EXERCISE TASK -
According to the hydrogen storage text, how much funding will the SHASTA project receive, and over what period?

The U.S. Department of Energy’s (DOE) Office of Fossil Energy and Carbon Management (FECM) will leverage the unique capabilities and demonstrated expertise of three National laboratories—National Energy Technology Laboratory (NETL), Pacific Northwest National Laboratory (PNNL) and Lawrence Livermore National Laboratory (LLNL)—to determine the viability, safety, and reliability of storing pure hydrogen or hydrogen-natural gas blends in subsurface environments. The project, Subsurface Hydrogen Assessment, Storage, and Technology Acceleration (SHASTA), will receive up to $6.75 million over three years through 2024.

Hydrogen is emerging as a low-carbon fuel option for transportation, electricity generation, manufacturing applications, and clean energy technologies that will accelerate the United States’ transition to a low-carbon economy.  However, a key challenge is to ensure the safe and effective storage of hydrogen.

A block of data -
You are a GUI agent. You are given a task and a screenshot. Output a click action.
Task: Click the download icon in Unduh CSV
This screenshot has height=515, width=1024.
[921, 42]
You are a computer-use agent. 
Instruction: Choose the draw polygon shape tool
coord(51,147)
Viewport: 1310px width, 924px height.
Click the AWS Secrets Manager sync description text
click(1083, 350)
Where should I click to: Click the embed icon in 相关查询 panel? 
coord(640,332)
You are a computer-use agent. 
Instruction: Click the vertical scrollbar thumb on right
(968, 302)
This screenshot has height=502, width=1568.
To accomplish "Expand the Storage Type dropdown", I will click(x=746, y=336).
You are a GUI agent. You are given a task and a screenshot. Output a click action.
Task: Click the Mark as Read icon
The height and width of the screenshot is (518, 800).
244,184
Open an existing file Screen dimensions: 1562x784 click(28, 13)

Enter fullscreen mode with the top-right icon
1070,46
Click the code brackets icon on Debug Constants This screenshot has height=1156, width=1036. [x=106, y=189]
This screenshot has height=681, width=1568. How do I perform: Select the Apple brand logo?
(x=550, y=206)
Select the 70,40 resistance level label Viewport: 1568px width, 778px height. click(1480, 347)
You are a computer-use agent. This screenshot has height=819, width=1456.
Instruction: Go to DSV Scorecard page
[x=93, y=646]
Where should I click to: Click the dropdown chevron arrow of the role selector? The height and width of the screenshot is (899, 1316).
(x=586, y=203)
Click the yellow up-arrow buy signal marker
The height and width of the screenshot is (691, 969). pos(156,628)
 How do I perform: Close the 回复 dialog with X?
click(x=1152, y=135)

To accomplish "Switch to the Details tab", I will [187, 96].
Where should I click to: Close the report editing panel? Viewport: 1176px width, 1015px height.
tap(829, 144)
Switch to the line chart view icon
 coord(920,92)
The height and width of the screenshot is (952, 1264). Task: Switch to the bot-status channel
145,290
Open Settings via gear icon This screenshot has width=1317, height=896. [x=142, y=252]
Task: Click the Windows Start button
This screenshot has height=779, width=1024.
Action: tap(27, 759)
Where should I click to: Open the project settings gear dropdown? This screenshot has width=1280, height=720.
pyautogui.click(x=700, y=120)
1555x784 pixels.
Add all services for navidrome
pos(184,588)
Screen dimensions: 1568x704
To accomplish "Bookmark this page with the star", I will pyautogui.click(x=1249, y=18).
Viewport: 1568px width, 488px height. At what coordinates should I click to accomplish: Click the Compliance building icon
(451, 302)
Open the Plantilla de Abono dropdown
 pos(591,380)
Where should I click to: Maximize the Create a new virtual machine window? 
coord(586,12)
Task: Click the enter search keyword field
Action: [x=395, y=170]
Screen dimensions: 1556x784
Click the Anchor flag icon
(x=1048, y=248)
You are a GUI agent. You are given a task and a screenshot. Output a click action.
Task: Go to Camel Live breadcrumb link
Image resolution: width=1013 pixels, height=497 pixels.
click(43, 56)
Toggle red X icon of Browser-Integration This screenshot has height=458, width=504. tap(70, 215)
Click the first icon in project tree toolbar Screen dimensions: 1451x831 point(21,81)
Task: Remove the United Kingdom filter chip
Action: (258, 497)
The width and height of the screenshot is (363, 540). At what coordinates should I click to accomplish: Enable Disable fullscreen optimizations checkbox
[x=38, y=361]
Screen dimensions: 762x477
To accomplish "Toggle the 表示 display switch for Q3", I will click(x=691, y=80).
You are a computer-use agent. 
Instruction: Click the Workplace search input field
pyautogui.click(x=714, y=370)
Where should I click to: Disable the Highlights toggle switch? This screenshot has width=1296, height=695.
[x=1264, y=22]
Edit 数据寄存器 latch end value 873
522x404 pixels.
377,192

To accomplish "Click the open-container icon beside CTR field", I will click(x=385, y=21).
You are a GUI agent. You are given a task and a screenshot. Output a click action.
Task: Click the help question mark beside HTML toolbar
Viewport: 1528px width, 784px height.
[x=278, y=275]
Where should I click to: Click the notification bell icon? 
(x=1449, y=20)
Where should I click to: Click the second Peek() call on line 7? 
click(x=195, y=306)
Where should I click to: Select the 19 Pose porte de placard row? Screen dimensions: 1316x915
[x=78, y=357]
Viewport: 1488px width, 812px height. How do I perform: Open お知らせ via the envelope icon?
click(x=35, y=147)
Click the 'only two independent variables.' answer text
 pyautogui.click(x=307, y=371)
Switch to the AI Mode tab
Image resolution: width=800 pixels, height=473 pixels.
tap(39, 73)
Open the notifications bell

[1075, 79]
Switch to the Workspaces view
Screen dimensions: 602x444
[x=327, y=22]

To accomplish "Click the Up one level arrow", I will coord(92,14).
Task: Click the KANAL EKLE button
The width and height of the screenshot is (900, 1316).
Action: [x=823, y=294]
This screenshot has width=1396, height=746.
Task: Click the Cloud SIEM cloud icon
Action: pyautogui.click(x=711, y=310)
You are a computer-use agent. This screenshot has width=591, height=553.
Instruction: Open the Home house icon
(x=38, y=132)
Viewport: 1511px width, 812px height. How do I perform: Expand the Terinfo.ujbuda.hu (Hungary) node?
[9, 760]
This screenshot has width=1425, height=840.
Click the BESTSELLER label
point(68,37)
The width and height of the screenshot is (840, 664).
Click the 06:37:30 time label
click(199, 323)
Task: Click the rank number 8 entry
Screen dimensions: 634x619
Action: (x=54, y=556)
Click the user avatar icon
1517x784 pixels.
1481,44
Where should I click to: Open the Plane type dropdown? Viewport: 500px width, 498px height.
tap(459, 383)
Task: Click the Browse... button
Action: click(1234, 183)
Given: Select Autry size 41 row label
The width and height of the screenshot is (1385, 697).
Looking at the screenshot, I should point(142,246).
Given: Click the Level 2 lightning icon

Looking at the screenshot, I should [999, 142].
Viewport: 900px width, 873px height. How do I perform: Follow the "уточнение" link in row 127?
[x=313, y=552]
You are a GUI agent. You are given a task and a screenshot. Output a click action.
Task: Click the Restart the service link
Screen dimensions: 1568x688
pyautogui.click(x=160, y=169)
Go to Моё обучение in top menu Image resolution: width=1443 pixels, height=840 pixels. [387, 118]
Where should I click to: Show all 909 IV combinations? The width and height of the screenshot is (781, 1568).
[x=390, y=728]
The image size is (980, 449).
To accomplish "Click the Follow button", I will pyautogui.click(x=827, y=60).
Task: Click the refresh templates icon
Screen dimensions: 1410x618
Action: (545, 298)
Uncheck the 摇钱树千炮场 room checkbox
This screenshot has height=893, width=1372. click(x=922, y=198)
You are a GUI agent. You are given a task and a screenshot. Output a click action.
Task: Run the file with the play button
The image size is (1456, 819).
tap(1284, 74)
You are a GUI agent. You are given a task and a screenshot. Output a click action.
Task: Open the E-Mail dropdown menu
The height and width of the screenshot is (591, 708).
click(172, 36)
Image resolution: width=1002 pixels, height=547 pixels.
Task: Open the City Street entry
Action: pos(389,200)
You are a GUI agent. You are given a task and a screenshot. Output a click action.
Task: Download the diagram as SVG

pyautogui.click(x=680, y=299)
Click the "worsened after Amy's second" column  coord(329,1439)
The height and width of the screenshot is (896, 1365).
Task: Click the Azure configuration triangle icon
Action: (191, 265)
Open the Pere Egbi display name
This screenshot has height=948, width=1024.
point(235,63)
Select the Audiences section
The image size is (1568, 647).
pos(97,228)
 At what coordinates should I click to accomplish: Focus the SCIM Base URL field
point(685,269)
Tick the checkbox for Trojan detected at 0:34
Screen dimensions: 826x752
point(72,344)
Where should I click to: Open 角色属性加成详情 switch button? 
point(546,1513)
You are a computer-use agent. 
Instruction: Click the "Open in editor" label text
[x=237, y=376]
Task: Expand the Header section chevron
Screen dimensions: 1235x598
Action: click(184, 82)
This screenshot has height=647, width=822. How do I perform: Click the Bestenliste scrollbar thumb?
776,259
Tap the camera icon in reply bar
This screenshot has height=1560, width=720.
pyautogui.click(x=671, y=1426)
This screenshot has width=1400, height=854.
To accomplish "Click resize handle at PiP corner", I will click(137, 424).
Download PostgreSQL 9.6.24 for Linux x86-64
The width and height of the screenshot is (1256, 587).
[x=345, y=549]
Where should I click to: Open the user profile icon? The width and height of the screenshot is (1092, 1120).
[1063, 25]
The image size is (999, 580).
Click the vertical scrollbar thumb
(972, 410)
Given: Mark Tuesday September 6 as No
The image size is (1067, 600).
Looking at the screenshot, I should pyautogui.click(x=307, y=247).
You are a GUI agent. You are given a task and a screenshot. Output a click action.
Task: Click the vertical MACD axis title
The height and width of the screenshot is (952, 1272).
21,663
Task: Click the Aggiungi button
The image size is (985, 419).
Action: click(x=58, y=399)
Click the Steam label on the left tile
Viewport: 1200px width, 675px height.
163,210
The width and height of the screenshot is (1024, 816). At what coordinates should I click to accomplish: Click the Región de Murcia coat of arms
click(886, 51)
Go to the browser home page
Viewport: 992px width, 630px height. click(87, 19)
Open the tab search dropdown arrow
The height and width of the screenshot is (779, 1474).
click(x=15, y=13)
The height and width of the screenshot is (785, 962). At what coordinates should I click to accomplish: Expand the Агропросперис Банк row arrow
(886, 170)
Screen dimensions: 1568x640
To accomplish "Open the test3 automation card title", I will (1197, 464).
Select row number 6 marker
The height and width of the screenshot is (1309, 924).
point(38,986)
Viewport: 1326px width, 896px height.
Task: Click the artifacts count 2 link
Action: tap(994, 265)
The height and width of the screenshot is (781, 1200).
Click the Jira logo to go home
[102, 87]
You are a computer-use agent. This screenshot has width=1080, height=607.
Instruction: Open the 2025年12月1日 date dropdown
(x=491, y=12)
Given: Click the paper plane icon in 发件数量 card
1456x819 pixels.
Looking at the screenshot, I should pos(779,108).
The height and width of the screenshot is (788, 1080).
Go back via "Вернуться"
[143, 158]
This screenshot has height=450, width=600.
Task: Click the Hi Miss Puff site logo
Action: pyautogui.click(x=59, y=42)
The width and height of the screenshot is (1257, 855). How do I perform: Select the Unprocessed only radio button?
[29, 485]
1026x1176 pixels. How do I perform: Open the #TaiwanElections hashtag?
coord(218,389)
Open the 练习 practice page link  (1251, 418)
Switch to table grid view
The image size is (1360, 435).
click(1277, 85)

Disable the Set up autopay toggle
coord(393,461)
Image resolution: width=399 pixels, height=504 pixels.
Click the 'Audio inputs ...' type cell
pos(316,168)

EXERCISE RESULT -
Up to $6.75 million over three years through 2024.